• Your objective: Once the line containing "This screenshot has" is found, please set it down along with each following line, exactly, to the end of the material.

• Given entries:
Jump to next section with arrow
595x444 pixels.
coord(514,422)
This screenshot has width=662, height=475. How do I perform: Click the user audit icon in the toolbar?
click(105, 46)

• Completed exercise:
This screenshot has width=662, height=475. How do I perform: Click the user audit icon in the toolbar?
click(105, 46)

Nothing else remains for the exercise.